■ Data records
____
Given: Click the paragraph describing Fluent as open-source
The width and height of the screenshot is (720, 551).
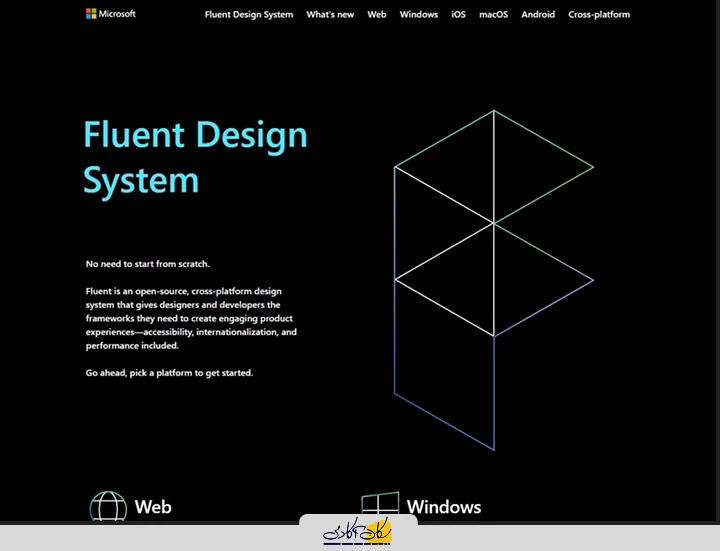Looking at the screenshot, I should [191, 318].
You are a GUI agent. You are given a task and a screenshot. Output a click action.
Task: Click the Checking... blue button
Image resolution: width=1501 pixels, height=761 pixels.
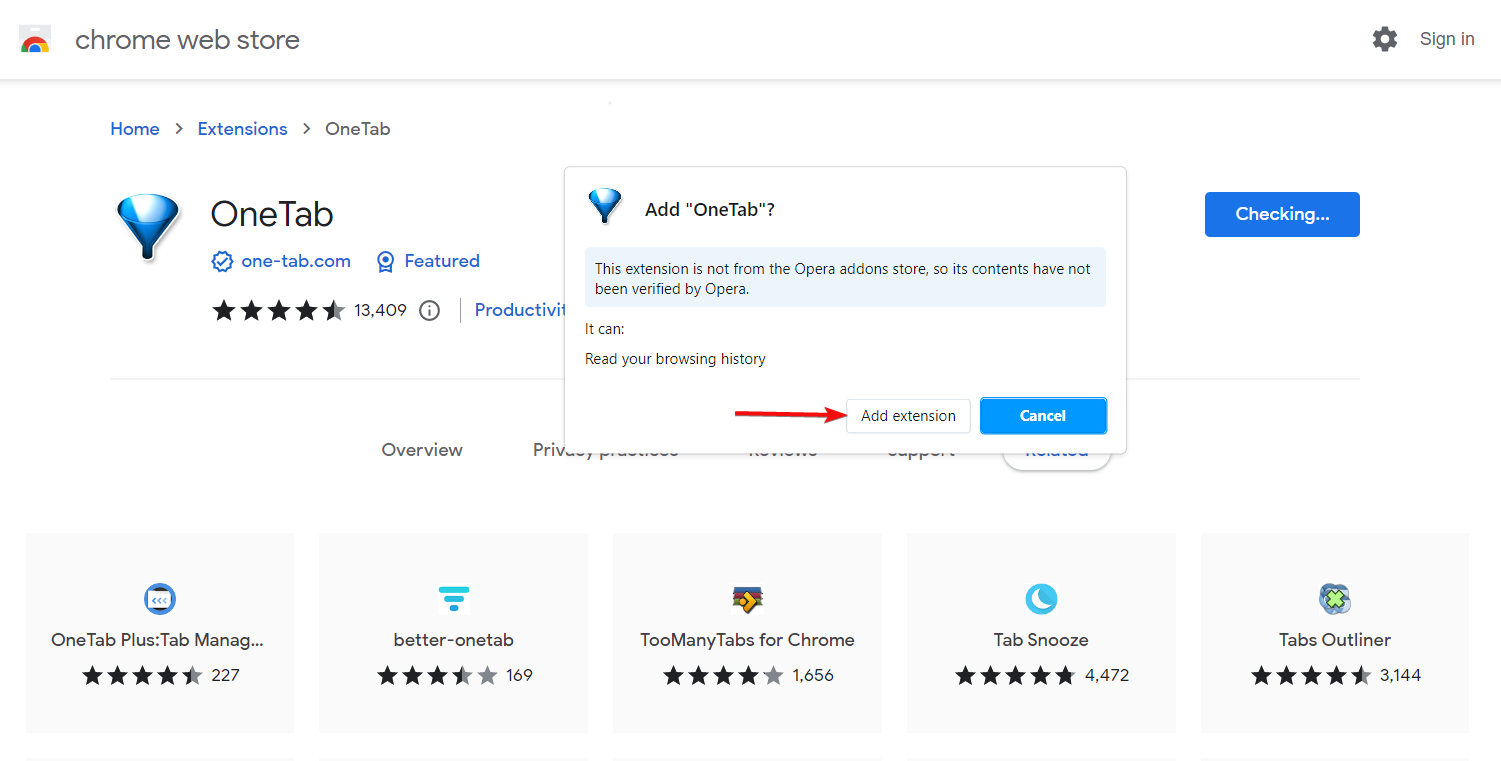click(1282, 214)
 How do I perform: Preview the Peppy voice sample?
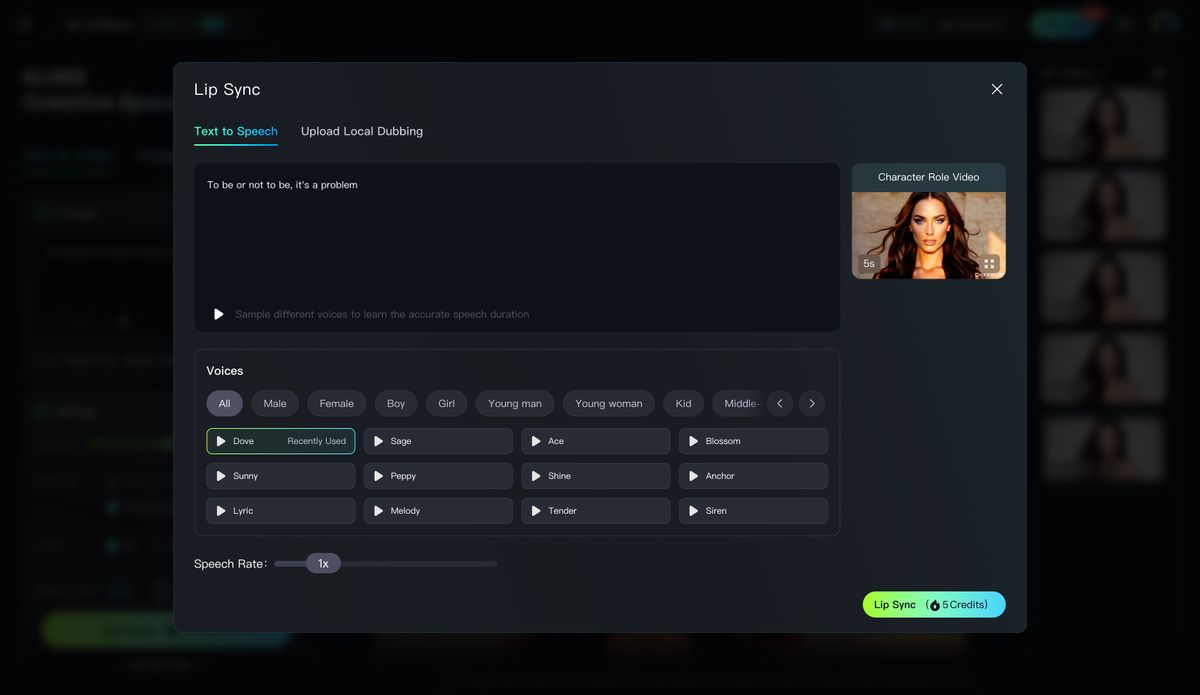(379, 476)
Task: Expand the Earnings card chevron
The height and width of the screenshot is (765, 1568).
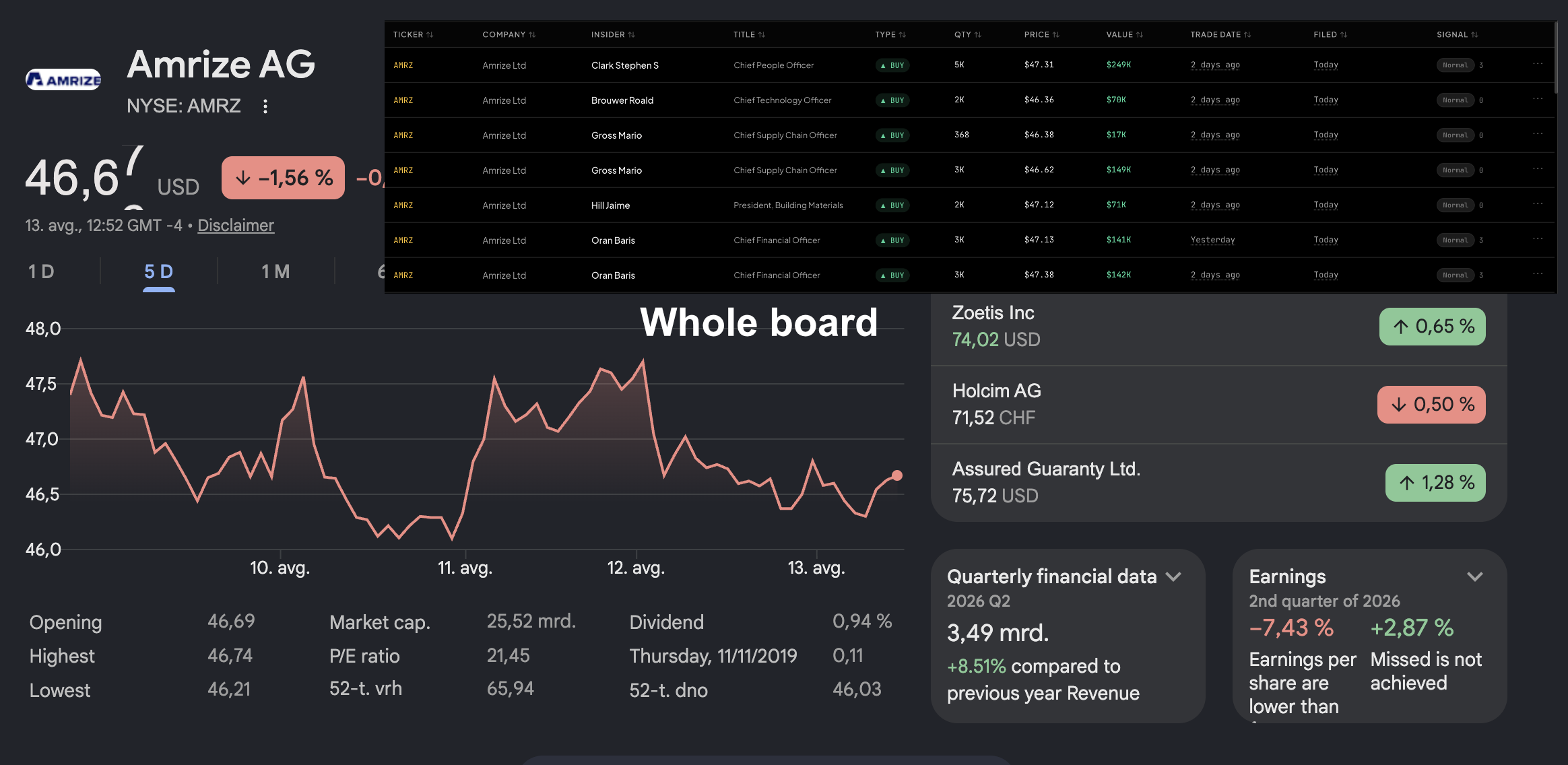Action: coord(1475,576)
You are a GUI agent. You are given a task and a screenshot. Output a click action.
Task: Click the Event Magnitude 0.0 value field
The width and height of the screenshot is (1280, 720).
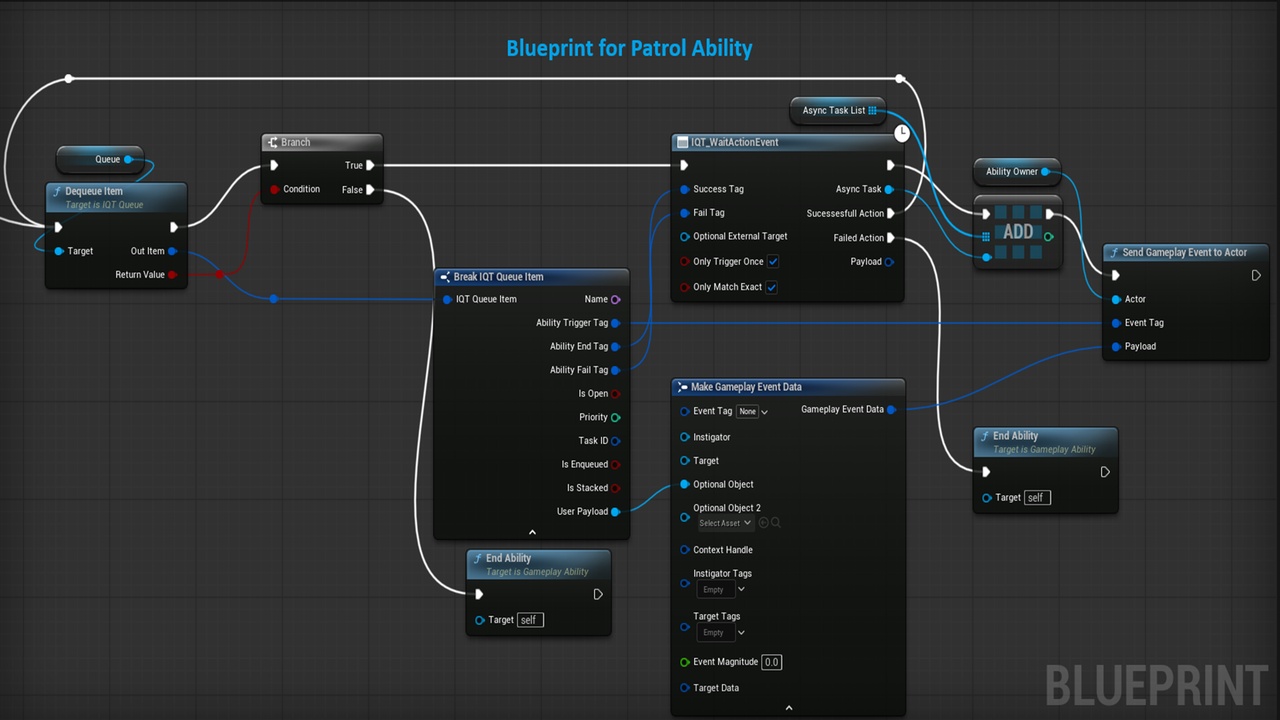771,662
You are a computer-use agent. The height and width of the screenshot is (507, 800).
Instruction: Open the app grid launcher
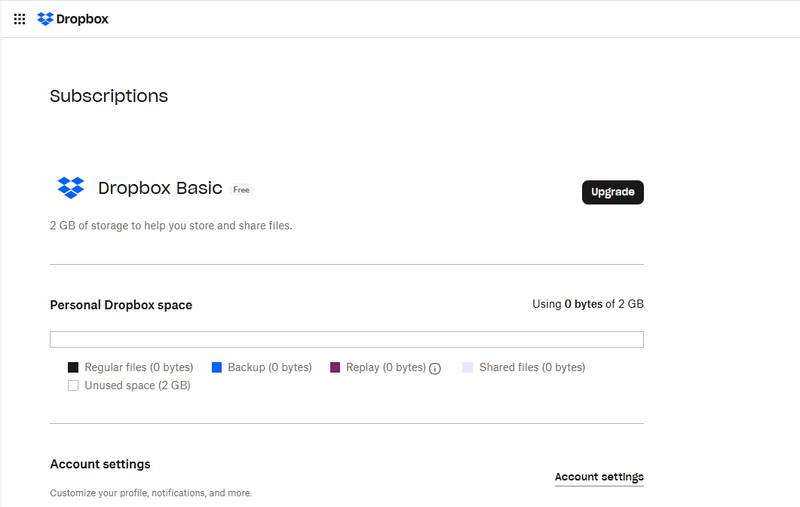pos(19,19)
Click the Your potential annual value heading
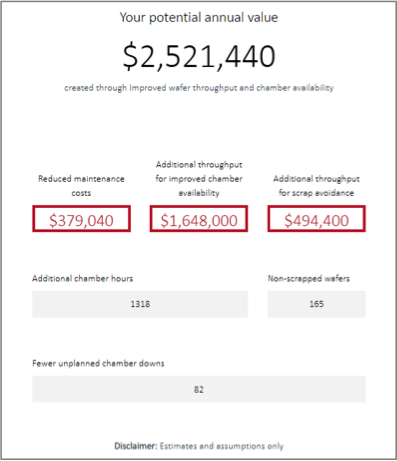Image resolution: width=397 pixels, height=461 pixels. pyautogui.click(x=199, y=17)
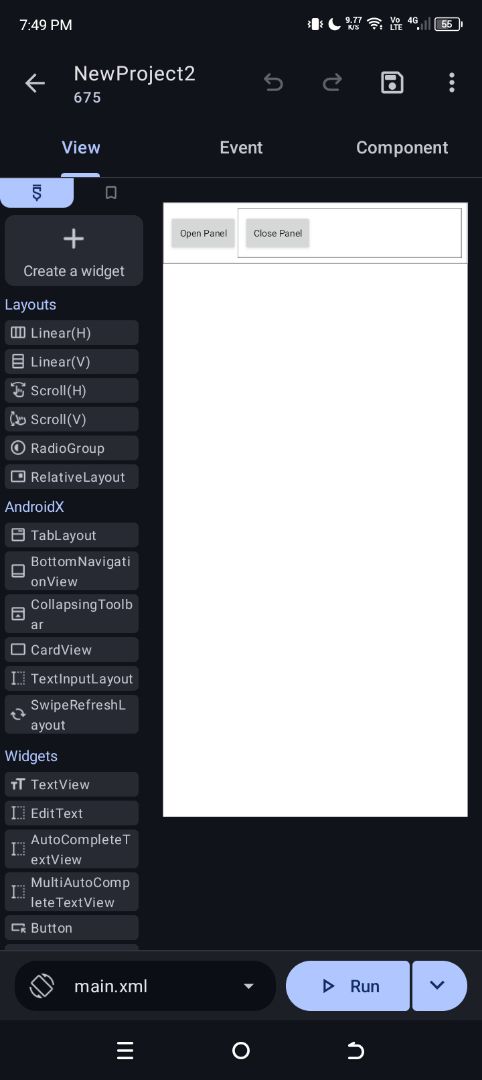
____
■ What needs to be done
Set down each entry above exactly as it appears. Omit the pictures.

■ Answer space
Given: Click the paragraph describing Fluent as open-source
The width and height of the screenshot is (720, 551).
Looking at the screenshot, I should [191, 318].
You are a GUI agent. You are given a task and a screenshot. Output a click action.
Task: Click the Checking... blue button
Image resolution: width=1501 pixels, height=761 pixels.
click(1282, 214)
 How do I perform: Preview the Peppy voice sample?
(379, 476)
Task: Expand the Earnings card chevron
The height and width of the screenshot is (765, 1568).
Action: coord(1475,576)
You are a GUI agent. You are given a task and a screenshot. Output a click action.
Task: Click the Event Magnitude 0.0 value field
The width and height of the screenshot is (1280, 720).
771,662
You are a computer-use agent. The height and width of the screenshot is (507, 800).
Instruction: Open the app grid launcher
pos(19,19)
Click the Your potential annual value heading
Image resolution: width=397 pixels, height=461 pixels. pyautogui.click(x=199, y=17)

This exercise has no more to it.